Week 4: WebAssembly

Welcome to Week 4 of the 10 week series on learning Rust! This week, I am going to talk about WebAssembly in the context of Rust and its use cases on the web.

If you have never heard of WebAssembly, maybe the best way to explain it is from the group that created it:

WebAssembly (abbreviated Wasm) is a binary instruction format for a stack-based virtual machine. Wasm is designed as a portable compilation target for programming languages, enabling deployment on the web for client and server applications. - source

Wow, that’s a mouthful, but also a really succinct way of describing the vast use cases and application of wasm. Let’s break this quote down.

  • binary instruction format:  You may have guessed from the “Assembly” in its name, wasm is a compiled instruction format. Sweet, that means it can be deployed just about anywhere: supercomputer clusters, servers, browsers, Raspberry Pi’s, tiny microchips, etc. It also means that it can work with any instruction set: ARM, RISC, x86. This means you can access rich features of instruction sets, such as SIMD.
  • for a stack-based virtual machine: Whenever I think of a VM, I think Docker, hypervisors, and kubernetes. However, you and I are probably forgetting the most popular VM in the world: your browser. As JavaScript is not a compiled language, it must be interpreted at runtime. Modern JavaScript engines use a JIT (just-in-time) compiler to run JavaScript whenever you load a webpage. These instructions are then executed inside of a virtual machine for every tab you have open. While JITs are extremely fast these days, nothing can beat feeding instructions directly to a CPU, which is exactly what WebAssembly gives a browser to execute.
  • enabling deployment on the web for client and server applications: There are many interesting applications for WebAssembly outside of a zippy-fast environment for the web. For example, a popular wasm runtime for cloud native applications called WasmEdge claims to be "100x faster at start-up and 20% faster at runtime” than Linux containers. Consider the application of this fast startup for serverless functions, i.e. a literal “function” of code that runs as a webhook or API call that receives a request and returns a response all within one body of code. You could redesign a serverless datacenter to simply be a reverse proxy and a registry of executable wasm binary. When a request routes to a certain function, the proxy simply executes the binary function and returns the result.

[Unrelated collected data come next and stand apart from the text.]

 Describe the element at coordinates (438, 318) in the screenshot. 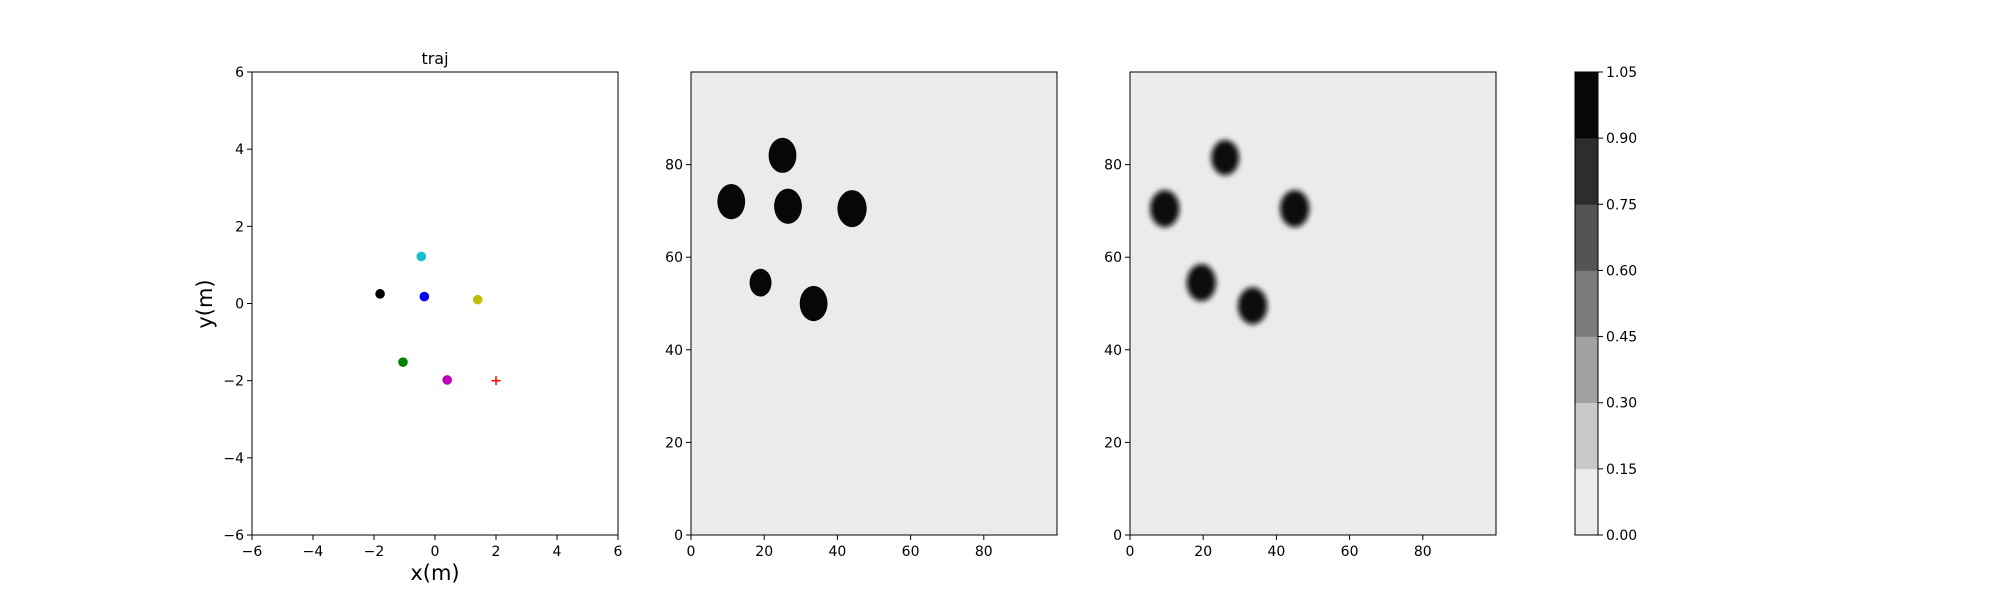

I see `traj-points` at that location.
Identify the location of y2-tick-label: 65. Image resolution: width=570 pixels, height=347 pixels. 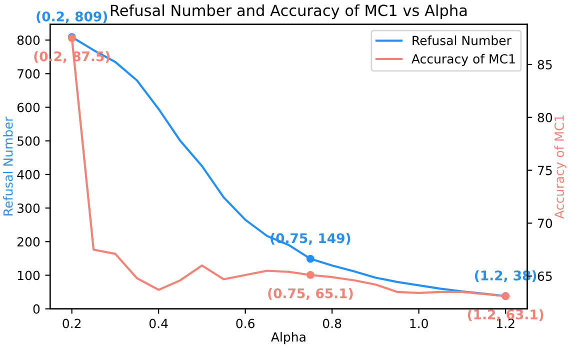
(545, 276).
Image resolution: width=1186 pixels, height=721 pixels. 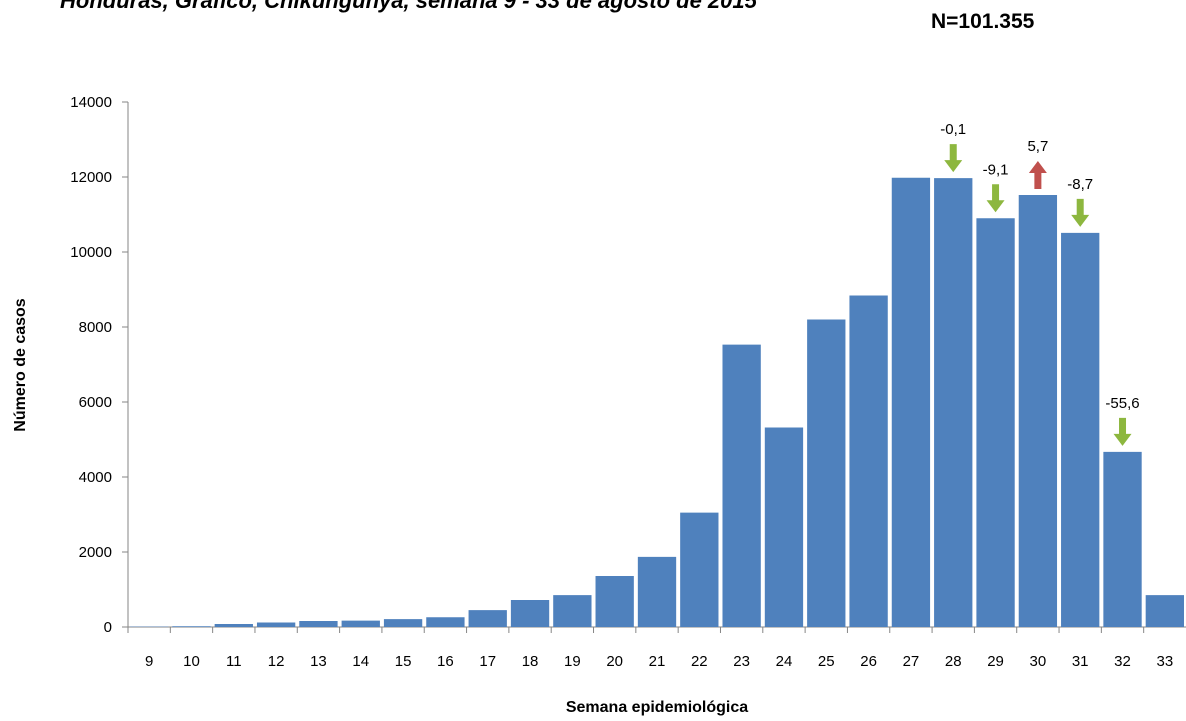 What do you see at coordinates (1122, 662) in the screenshot?
I see `x-tick-label: 32` at bounding box center [1122, 662].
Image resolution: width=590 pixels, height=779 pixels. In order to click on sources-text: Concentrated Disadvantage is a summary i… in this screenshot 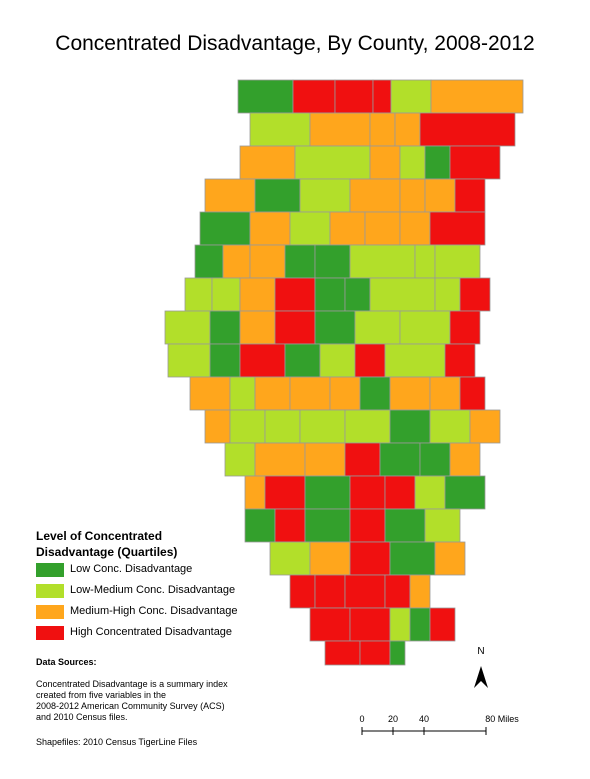, I will do `click(132, 701)`.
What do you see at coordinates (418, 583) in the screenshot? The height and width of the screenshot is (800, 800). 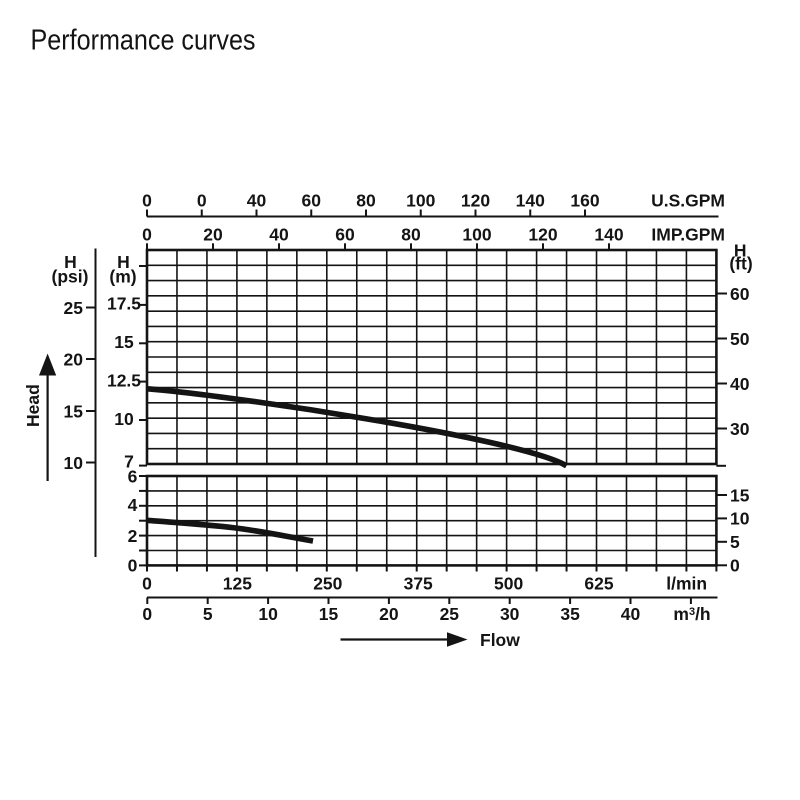 I see `svg-text: 375` at bounding box center [418, 583].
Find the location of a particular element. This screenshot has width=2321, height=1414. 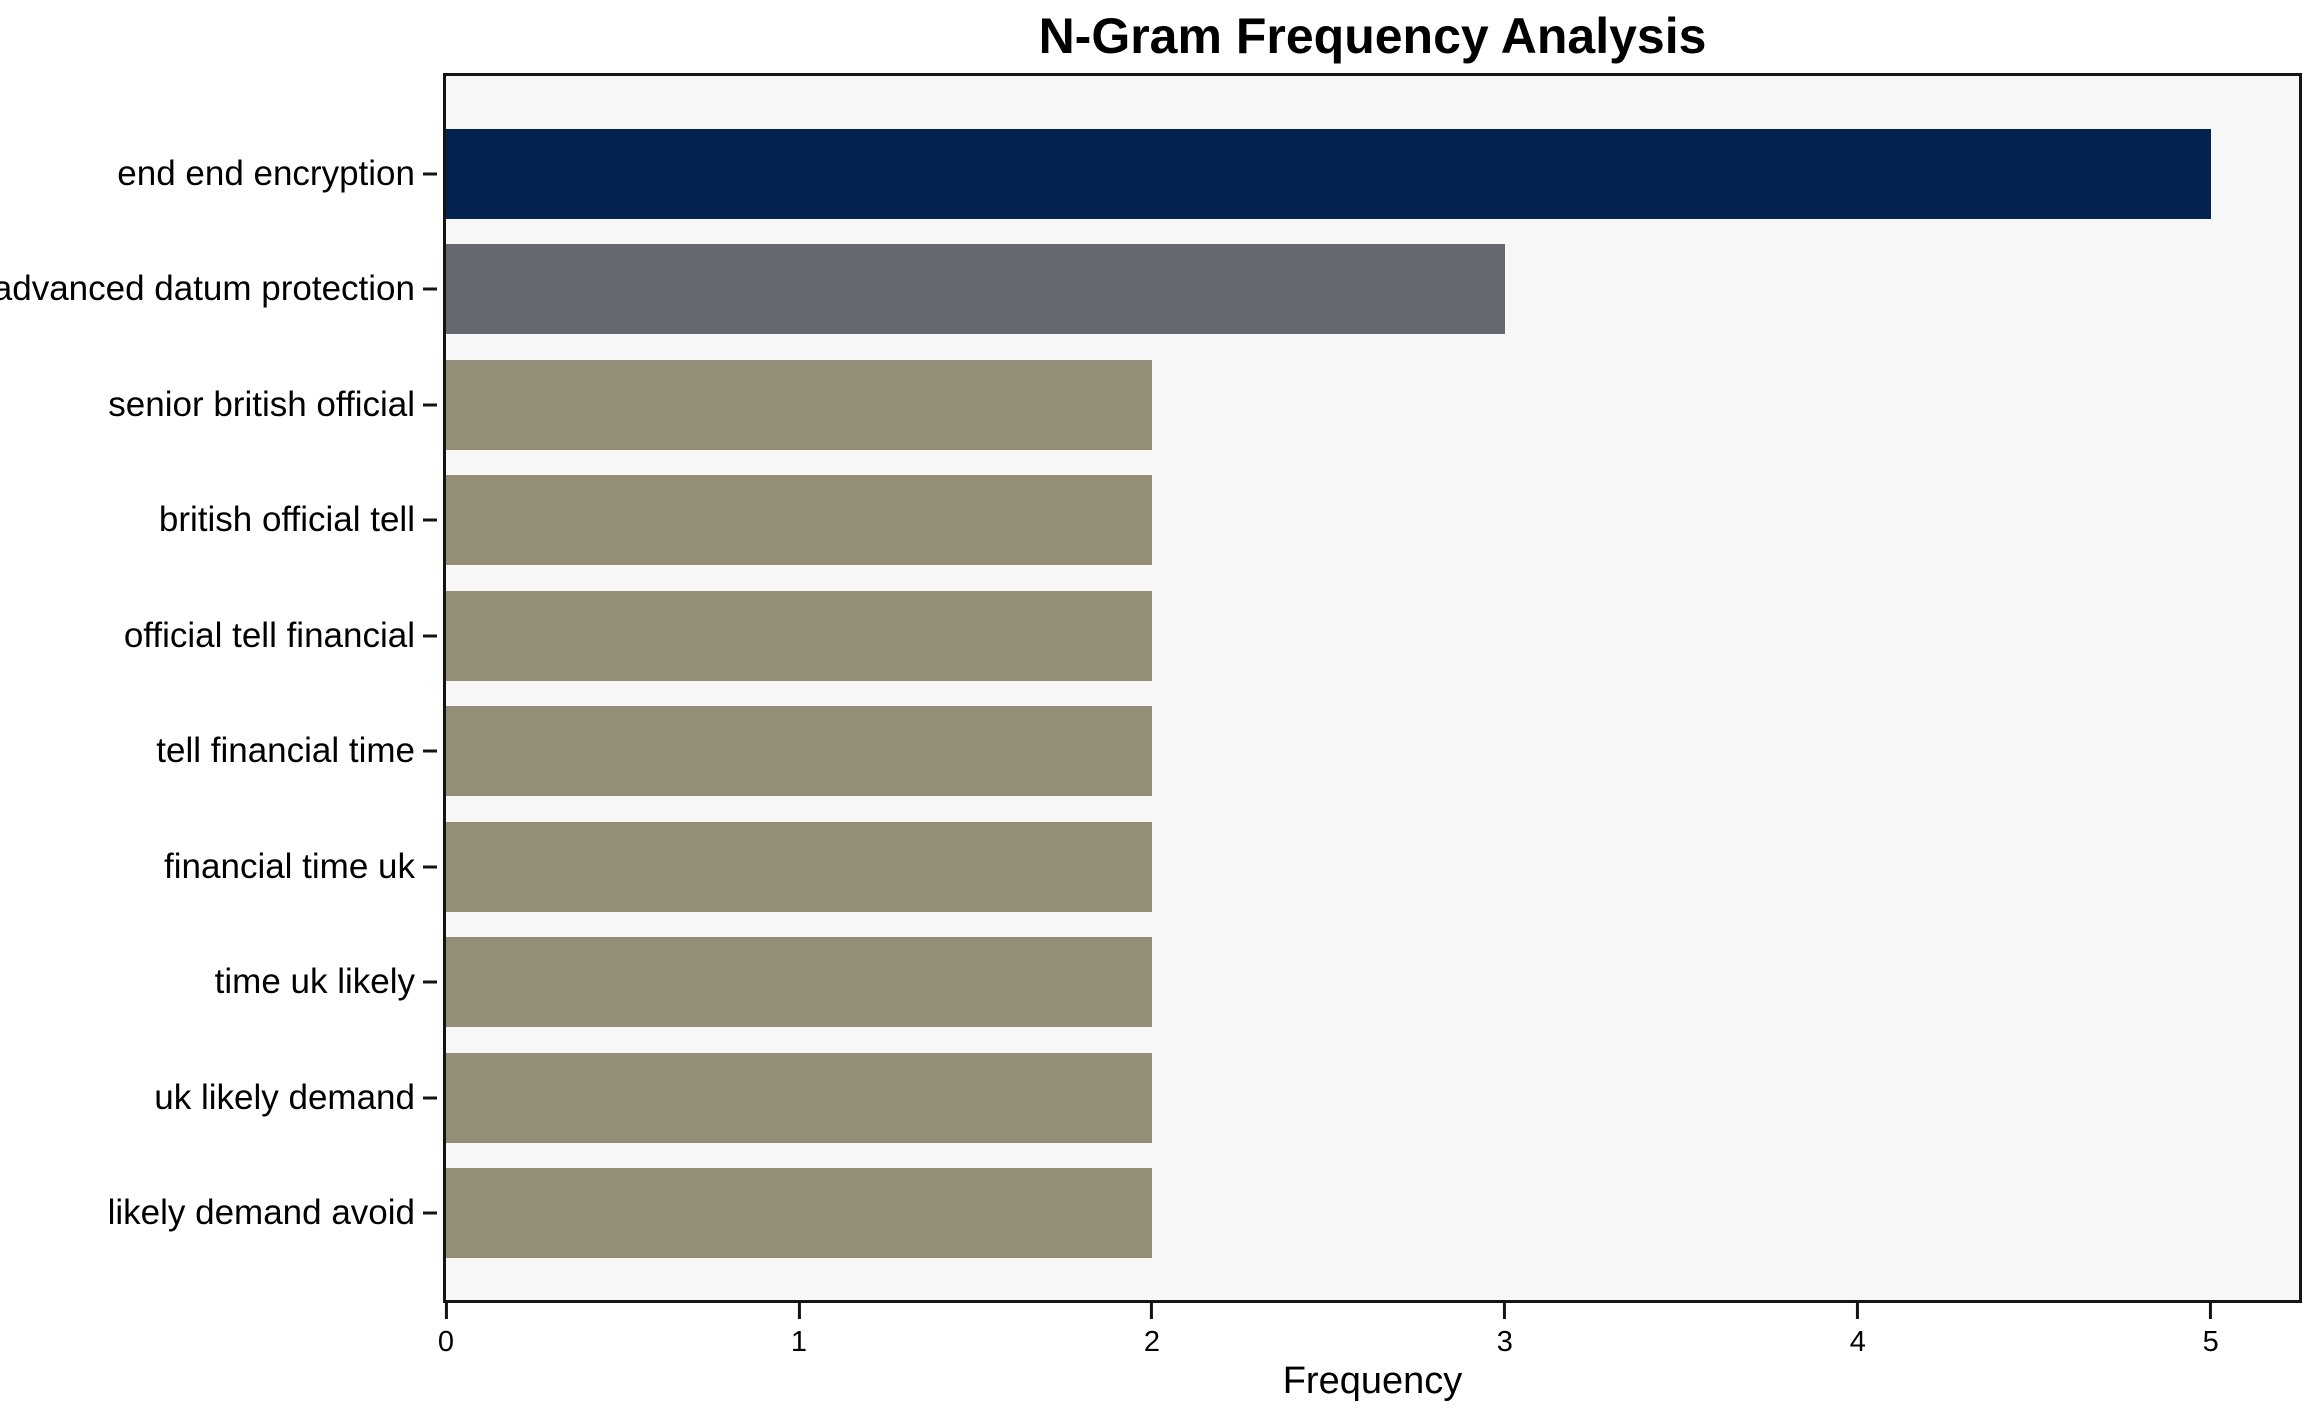

x-tick-label: 1 is located at coordinates (799, 1342).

So what does WASM look like?

The cool part is that WASM can be written in most compiled (and JIT!) languages: C/C++, Rust, Python, Go, Java, and more! Let’s look at an example:

At WasmFiddle, we can try out an online compiler for wasm. In this case, it is in C.

int main() { 
  return 42;
}

The compiled output should look familiar (that is, if you have seen assembly before).

wasm-function[0]:
  sub rsp, 8                            ; 0x000000 48 83 ec 08
  mov eax, 0x2a                         ; 0x000004 b8 2a 00 00 00
  nop                                   ; 0x000009 66 90
  add rsp, 8                            ; 0x00000b 48 83 c4 08
  ret                                   ; 0x00000f c3

The main reason behind using WebAssembly is performance and portability. However, to be portable (and also practical), WebAssembly must support native operations in whatever platform it is being deployed on. For example, in my use case, I was needing to create a REST API interface inside of a client that would be compiled to wasm. This is where the idea of WASI comes in. WASI stands for WebAssembly System Interface and allows for native bridging between non-wasm functionality, i.e threads, networking, filesystems, etc. and wasm binary. I was impressed with the fact that most HTTP libraries in the Rust ecosystem support WASM through a WASI interface (in my case, the interface was through the JavaScript fetch API). However, this system is not without it’s limitations, which I will discuss in more detail in Week 9.